Алексей проснулся в седьмом часу, как и все предыдущие дни — от кошмара. Ему снилось, что он сидит в «Зале Созерцаний» и говорит проповедь, а люди вокруг него превращаются в восковые фигуры, плавятся, текут, и он сам становится воском, безликим, безымянным. Он хотел закричать, но из горла вылетал только мёд — густой, тёмный, липкий, он заливал рот, нос, уши, и Алексей задыхался, пока не просыпался в холодном поту.

Он лежал, глядя в потолок, и слушал, как за стенкой мать гремит кастрюлями. Она вставала в шесть — готовила завтрак, стирала, убирала, хотя квартира была идеально чистой. Ей нужно было двигаться, чтобы не думать. Или думать — но не о том, что могло случиться, а о том, что случилось.

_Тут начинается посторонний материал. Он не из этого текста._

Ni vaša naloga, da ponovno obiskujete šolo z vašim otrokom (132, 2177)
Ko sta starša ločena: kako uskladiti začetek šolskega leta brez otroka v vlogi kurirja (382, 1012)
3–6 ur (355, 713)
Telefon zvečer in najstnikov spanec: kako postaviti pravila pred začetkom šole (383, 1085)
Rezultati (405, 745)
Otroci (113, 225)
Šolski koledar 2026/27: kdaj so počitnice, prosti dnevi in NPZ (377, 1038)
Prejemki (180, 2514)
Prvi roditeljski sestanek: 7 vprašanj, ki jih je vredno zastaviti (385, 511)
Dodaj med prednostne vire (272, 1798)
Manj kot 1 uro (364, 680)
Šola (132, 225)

Алексей сел на кровати, спустил ноги на пол. Пальцы коснулись холодного линолеума, и он вздрогнул — не от холода, от реальности. Он был дома. Не в секте, не в лагере, не в роли Смысла. Дома. И это было так странно, что хотелось плакать.

Он встал, подошёл к столу, взял фотографию отца.

— Здравствуй, пап, — сказал он. — Я вернулся. Ты, наверное, мной разочарован.

Фотография молчала, но Алексей вдруг вспомнил, как отец учил его кататься на велосипеде. «Не бойся упасть, — говорил он. — Бойся не встать». Тогда Алексей упал, разбил коленку, плакал, а отец поднял его, посадил на седло и сказал: «Ещё раз». И он поехал.

— Я упал, пап, — прошептал он. — Но я встал. Правда, не сам. Мама помогла. И Вера. И Максим. Я бы без них…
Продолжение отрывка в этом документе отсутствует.